Lake Michigan and the Chesapeake Bay will likely be the locations of two new marine reserves, marking the first time in 15 years that a marine sanctuary has been established.
President Barack Obama revealed earlier this week that the National Oceanic and Atmospheric Administration (NOAA) approved for Mallows Bay in the Chesapeake Bay and an 875 square mile area of Lake Michigan to be recognized as national marine sanctuaries.
Both of these areas contain special ecological and archaeological significance. Additionally, they both are known for their vast amount of shipwrecks.
Mallows Bay contains the largest amount of World War I battleships in the world. This wreckage is commonly known as the “ghost fleet”. Other ships in the bay date back to times before the Civil War.
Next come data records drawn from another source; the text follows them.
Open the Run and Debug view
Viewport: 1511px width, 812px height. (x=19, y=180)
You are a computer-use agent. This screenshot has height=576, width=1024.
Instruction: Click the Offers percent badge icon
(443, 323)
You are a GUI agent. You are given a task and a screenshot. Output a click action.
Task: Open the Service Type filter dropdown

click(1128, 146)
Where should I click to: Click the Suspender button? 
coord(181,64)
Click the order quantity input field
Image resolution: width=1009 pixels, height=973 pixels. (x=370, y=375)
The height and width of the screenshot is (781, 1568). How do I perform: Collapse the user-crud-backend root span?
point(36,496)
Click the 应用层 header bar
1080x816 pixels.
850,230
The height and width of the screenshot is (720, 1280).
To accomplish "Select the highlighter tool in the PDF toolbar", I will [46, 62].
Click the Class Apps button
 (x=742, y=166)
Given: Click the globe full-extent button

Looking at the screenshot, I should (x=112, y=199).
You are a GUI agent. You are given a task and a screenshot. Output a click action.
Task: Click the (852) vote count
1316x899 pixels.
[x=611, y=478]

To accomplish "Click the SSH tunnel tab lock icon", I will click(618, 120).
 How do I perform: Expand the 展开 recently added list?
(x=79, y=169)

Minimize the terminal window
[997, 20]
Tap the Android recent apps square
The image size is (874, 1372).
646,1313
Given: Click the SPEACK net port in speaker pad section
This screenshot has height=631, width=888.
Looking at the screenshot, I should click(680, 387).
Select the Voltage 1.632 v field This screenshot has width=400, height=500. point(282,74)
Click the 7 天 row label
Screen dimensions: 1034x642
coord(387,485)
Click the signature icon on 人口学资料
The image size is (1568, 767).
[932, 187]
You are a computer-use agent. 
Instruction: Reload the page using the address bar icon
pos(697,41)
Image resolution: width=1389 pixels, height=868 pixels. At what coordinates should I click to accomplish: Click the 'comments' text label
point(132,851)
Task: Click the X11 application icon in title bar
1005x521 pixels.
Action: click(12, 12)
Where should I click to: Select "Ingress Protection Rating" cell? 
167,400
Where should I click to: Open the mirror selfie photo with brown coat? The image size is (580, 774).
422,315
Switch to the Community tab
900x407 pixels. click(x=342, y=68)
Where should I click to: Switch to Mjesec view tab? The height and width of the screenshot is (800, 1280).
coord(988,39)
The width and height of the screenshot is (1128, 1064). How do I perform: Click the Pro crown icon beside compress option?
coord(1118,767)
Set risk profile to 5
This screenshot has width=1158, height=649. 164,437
Many of the ships were poorly created after the United States Shipping board was established to quickly assemble a navy to serve in World War I, and many of the ships were built as cheaply as possible.
Several of the ships weren’t even used in the war, and instead they ended up in the bay.
Historian Donald Shomette explains, “They were throwaways. They weren't going for quality.”
The Lake Michigan site, which is off the coast of Wisconsin, is the location of 39 known shipwrecks. According to state historian John Broihahn, the ships were built between the 1830s and 1918.
By being designated as official marine sanctuaries, these two locations will likely receive additional recognition, and more care will be taken to preserve them. Both Shomette and Broihahn believe that the sites will improve with their new designations.
However, time is not on their side. In Maryland, rising sea levels are threatening to sink the “ghost fleet” in the Mallows Bay completely. Meanwhile, in Lake Michigan, invasive mollusks are starting to damage some of the historic shipwrecks.
Luckily, the growth of water tourism and new designations from the NOAA should help to bring proper awareness to these locations.